There's a tradition in Asia of giving monks and nuns offerings on certain days. Once when I was in Singapore I received a lot of offerings, almost one thousand dollars. I bought some gifts for my brothers, my father, my mother. A gold chain for my mother. When I returned to Nepal I couldn't wait to see my family. I barely got in my family's door before I got the cash and gifts out, I was so excited. That was the day when I felt like I'd made it, I'd done it, my accomplishment. My father and mother were very happy, very proud.Even before I was a nun I always had this thought, this question, wondering why, if boys can do something, why can't girls? That kind of attitude continued with me even in the nunnery.

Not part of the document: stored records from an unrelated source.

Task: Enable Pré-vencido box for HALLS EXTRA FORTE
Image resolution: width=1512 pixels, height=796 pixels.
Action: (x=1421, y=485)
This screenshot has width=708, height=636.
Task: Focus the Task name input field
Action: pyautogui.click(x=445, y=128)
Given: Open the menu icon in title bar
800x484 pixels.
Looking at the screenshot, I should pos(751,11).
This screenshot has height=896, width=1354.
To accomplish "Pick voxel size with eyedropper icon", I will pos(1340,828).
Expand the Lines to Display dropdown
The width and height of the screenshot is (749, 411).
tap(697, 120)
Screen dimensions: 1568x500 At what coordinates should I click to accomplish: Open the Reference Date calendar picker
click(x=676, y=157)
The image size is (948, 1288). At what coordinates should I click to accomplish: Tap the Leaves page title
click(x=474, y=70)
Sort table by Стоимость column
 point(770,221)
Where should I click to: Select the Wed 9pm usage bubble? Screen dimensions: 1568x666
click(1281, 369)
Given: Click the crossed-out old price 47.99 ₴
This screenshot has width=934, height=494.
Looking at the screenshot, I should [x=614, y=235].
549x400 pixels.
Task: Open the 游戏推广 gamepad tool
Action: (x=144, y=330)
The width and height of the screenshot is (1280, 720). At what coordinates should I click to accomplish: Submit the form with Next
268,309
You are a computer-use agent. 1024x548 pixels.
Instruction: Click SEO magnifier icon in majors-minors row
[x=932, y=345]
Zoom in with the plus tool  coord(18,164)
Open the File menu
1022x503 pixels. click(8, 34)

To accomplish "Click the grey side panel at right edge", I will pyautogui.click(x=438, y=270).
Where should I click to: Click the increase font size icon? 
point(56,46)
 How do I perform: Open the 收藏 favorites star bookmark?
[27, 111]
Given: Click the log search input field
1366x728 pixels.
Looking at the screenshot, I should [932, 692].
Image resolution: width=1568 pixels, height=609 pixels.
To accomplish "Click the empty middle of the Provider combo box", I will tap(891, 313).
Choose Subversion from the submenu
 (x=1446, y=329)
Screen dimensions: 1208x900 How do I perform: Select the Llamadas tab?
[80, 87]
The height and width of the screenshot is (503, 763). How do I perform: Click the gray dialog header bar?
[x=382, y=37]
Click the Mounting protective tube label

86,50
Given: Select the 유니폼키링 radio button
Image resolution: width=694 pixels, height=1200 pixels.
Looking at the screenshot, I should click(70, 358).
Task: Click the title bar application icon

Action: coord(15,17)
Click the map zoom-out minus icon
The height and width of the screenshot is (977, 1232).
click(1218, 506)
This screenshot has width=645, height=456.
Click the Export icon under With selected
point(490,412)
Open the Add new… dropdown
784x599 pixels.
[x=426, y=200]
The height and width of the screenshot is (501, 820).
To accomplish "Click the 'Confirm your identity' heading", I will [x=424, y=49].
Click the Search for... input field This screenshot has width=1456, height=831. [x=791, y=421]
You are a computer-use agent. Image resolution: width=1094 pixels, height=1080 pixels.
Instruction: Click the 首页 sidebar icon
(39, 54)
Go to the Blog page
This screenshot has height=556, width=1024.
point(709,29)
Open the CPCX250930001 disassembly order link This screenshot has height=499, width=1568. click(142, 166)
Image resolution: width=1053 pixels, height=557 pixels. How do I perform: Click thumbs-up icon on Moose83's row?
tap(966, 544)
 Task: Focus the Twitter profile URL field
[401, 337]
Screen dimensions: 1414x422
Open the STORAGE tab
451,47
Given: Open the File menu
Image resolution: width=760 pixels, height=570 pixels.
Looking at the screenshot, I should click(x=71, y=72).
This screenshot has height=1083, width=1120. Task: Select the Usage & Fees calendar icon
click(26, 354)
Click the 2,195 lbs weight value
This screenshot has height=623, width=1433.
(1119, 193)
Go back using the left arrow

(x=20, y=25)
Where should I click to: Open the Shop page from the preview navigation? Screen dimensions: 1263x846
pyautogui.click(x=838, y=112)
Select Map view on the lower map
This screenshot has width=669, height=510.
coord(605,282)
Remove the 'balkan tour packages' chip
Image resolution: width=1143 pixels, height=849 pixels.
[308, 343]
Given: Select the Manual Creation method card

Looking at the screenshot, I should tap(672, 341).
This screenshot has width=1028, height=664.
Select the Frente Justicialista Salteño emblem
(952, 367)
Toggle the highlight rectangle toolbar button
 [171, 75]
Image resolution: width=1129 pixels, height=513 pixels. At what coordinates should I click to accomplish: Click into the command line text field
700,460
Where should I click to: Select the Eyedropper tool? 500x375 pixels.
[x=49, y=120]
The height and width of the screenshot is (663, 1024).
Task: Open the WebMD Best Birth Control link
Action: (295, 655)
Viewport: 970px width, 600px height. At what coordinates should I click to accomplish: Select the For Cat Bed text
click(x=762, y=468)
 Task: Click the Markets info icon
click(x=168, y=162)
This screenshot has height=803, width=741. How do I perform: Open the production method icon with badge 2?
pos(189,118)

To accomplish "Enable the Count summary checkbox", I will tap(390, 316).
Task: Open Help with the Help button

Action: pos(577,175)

I would see lots of male teachers come and teach. All males. Why is it only monks that go on to become teachers, to get these chances? The Tibetan word for "woman" translates as "low birth." I hated that. I wouldn't buy it. Many of the nuns could read the words of texts very well, very fast, but few knew the meaning. I wanted to change that. That's what I want to do with the school I've started, the Arya Tara school. I want nuns to learn many things and know why they are doing what they are doing, what the benefit is in it. Not just in practicing Tibetan Buddhism, but in learning math, English, learning basic medicine. If they're doing something, they must know why they are doing it. This is my dream, now, to make this school a reality.